» **Written problem**:
Edit the part of the listing that begins at the line containing "Given: Set tax rate to 0%" and ends after the line containing "point(267,149)". Replace "notification bell" with "alert bell", keep everything else unchanged, and leave out the pictures.

= = = = = = =

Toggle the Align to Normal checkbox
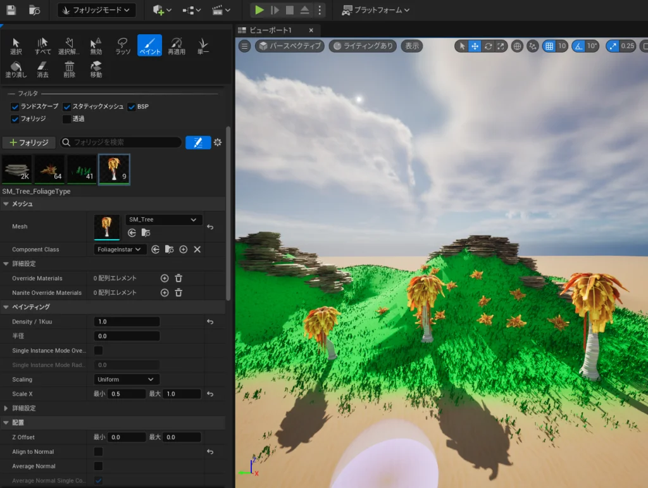 click(99, 452)
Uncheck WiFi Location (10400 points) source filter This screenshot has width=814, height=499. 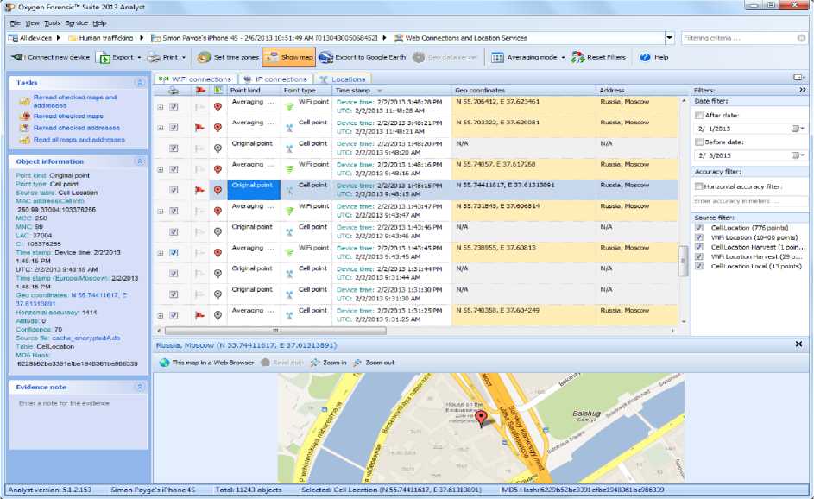698,237
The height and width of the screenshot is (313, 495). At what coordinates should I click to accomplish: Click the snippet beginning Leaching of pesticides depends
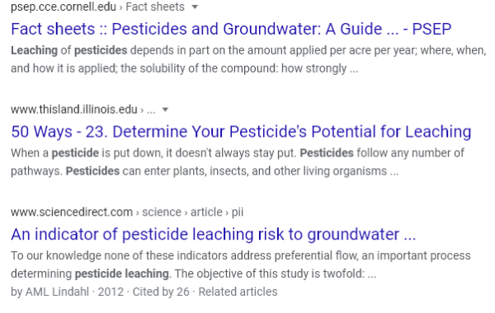pos(248,59)
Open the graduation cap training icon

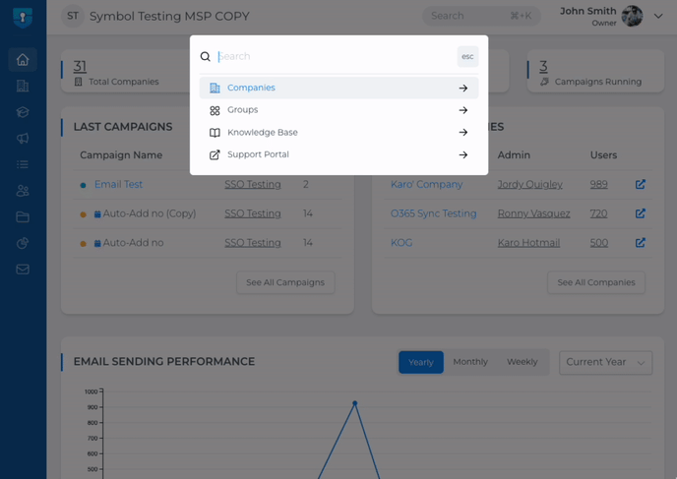(x=23, y=112)
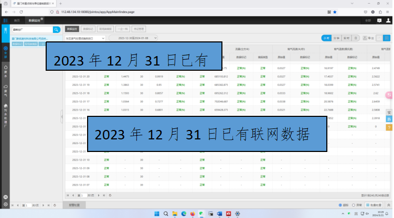Select the 超标 radio option
The image size is (394, 218).
coord(342,205)
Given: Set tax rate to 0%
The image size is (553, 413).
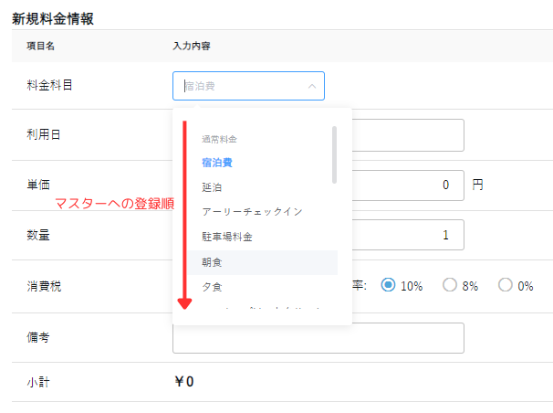Looking at the screenshot, I should (x=505, y=285).
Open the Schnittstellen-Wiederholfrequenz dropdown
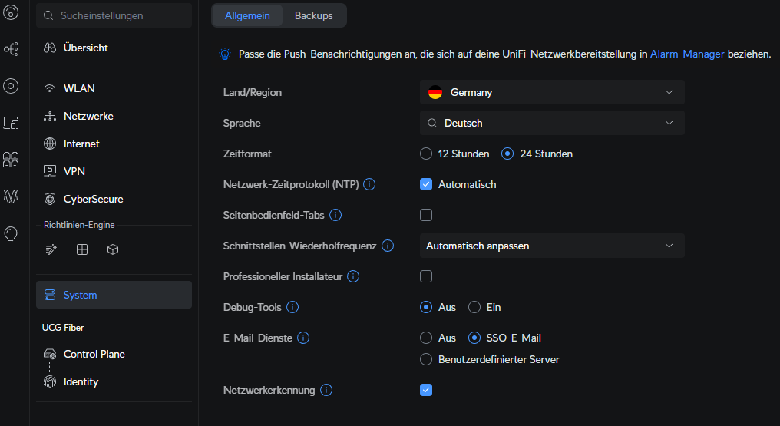 [551, 246]
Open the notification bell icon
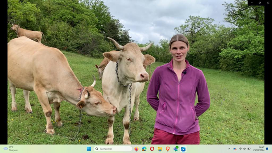 point(267,149)
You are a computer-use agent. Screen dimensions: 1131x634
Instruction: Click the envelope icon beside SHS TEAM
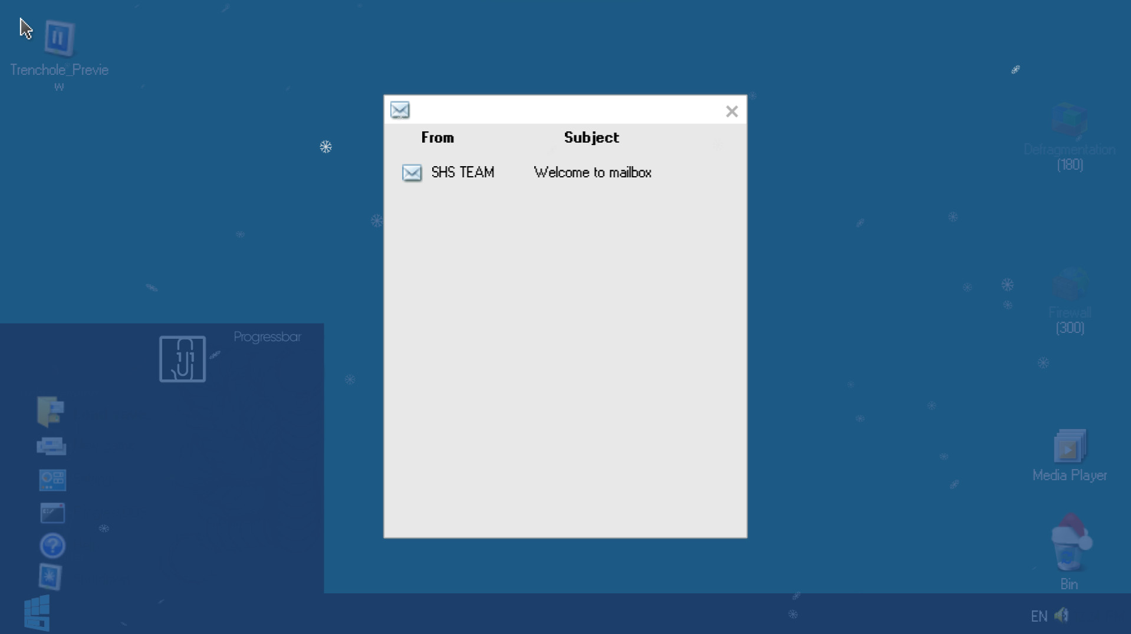tap(412, 173)
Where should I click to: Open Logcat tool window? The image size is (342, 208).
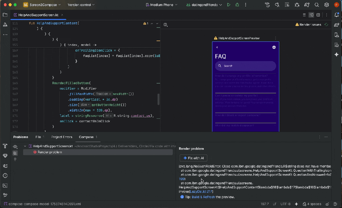click(5, 166)
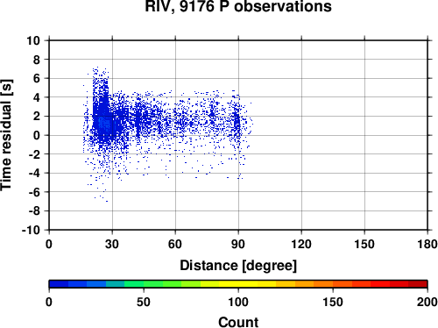The height and width of the screenshot is (328, 438).
Task: Click the Distance [degree] axis label
Action: point(238,266)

= = = = = = =

» **Correct response**:
Given: Set tax rate to 0%
The image size is (553, 413).
Looking at the screenshot, I should (x=505, y=285).
Open the Schnittstellen-Wiederholfrequenz dropdown
 [551, 246]
Open the alert bell icon
 point(267,149)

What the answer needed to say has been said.